Task brief: Which lines of the data contain the string "width"? Show each of them.

Input data:
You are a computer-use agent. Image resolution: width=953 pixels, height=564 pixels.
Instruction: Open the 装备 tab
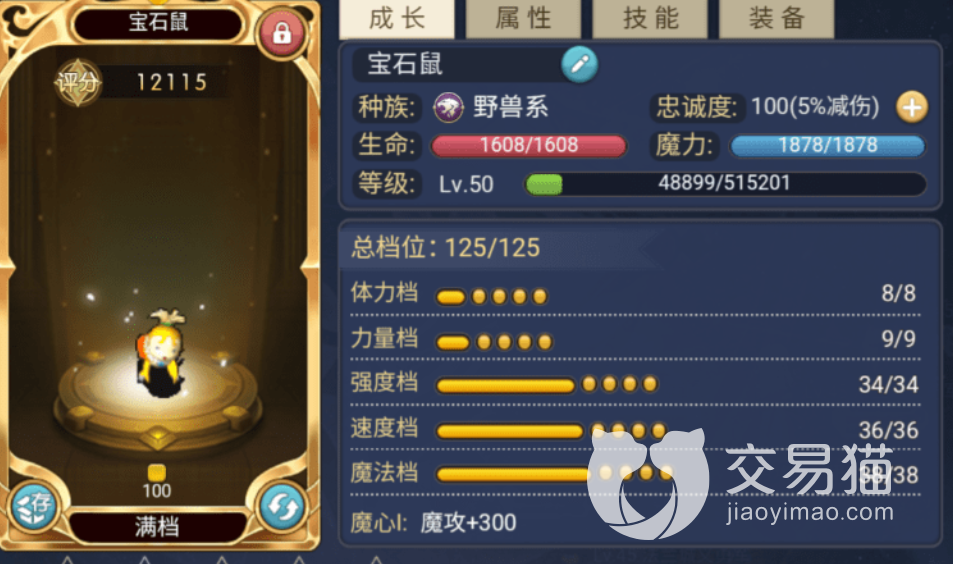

---

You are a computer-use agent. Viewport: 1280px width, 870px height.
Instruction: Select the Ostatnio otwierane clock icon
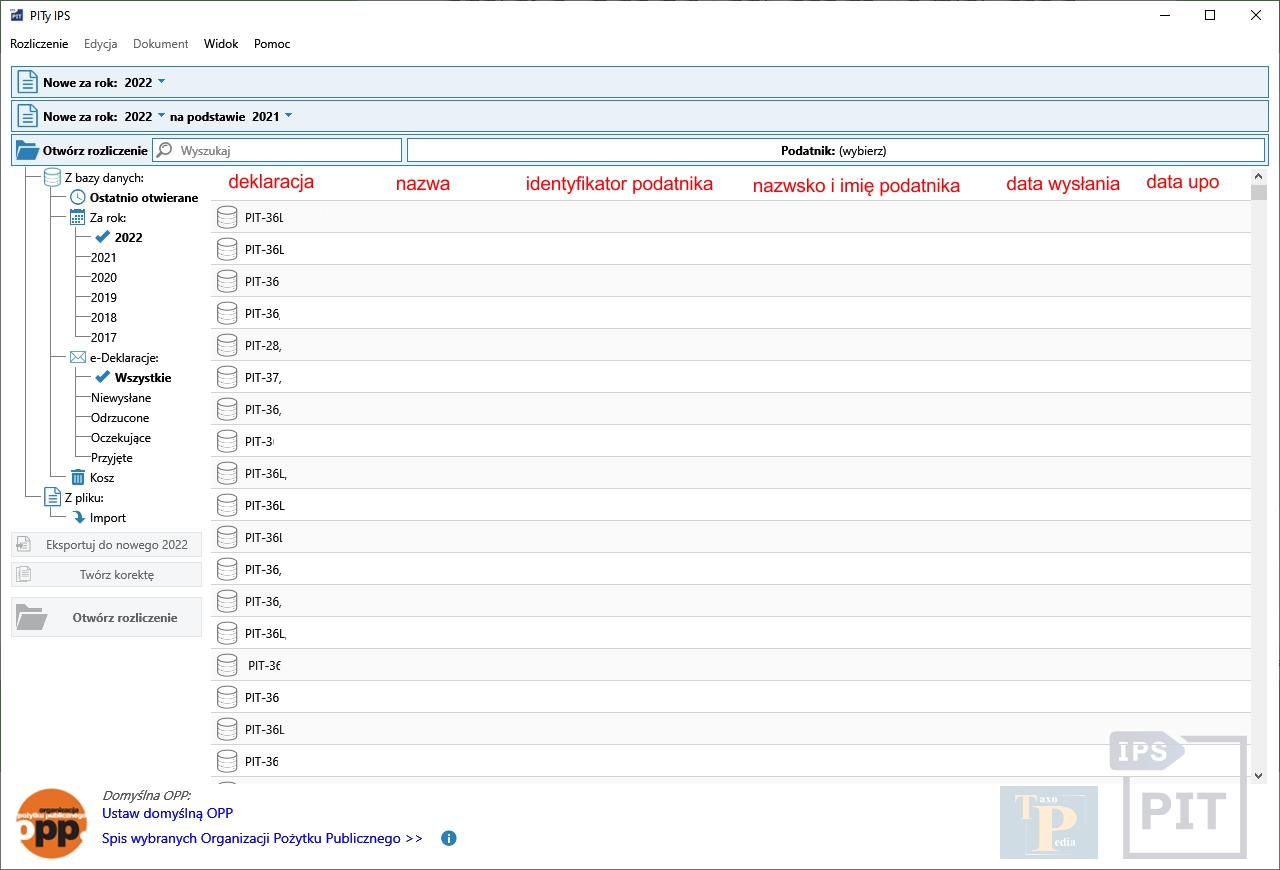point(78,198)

Task result:
You are a computer-use agent. Image resolution: width=953 pixels, height=564 pixels.
You are a computer-use agent. Viewport: 1280px width, 870px height.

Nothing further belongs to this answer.